What this task involves:
Identify each line in the entries below that contains the word "size", and copy those lines.
··· Dataset excerpts
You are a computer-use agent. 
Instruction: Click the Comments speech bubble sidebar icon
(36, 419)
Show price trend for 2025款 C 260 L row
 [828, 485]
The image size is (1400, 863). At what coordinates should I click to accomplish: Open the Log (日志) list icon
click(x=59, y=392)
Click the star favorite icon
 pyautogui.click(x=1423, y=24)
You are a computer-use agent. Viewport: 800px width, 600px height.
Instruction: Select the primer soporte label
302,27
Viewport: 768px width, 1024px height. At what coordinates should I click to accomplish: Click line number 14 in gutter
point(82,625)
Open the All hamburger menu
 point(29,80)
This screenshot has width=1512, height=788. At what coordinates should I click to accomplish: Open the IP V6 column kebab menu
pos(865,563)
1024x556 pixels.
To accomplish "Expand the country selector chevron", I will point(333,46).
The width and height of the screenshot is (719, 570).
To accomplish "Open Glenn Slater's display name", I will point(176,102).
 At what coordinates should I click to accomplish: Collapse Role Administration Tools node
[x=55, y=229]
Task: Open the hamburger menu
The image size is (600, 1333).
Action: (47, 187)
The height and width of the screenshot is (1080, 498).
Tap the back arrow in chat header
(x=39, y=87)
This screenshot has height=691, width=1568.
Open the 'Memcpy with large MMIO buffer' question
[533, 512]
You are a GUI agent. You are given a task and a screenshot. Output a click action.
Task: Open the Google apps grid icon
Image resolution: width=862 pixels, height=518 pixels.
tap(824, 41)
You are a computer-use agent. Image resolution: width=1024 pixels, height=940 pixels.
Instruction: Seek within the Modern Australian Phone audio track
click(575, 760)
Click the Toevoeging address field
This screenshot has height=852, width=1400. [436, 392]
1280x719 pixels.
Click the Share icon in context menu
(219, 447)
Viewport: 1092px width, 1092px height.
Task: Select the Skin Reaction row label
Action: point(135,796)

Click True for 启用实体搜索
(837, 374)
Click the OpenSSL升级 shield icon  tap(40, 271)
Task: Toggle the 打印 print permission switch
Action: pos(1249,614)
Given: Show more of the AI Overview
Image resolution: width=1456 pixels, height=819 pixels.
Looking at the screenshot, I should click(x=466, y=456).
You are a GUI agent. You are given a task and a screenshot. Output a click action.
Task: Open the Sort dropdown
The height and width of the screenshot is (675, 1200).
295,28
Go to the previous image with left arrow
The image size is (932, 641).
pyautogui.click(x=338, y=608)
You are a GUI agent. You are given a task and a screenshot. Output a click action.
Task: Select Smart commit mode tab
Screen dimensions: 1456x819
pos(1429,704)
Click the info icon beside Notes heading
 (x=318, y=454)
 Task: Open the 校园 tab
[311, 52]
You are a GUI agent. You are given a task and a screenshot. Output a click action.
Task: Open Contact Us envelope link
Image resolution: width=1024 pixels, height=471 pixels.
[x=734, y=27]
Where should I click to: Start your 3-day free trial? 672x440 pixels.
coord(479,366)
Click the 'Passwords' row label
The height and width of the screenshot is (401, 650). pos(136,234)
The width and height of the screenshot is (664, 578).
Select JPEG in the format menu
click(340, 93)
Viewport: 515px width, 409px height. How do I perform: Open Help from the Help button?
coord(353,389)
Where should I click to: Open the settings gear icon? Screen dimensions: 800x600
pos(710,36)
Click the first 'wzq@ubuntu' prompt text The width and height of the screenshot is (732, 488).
······
Expected output:
The image size is (1400, 863). At what coordinates should I click to accomplish: Open the Log (日志) list icon
The image size is (600, 1333).
The image size is (932, 641).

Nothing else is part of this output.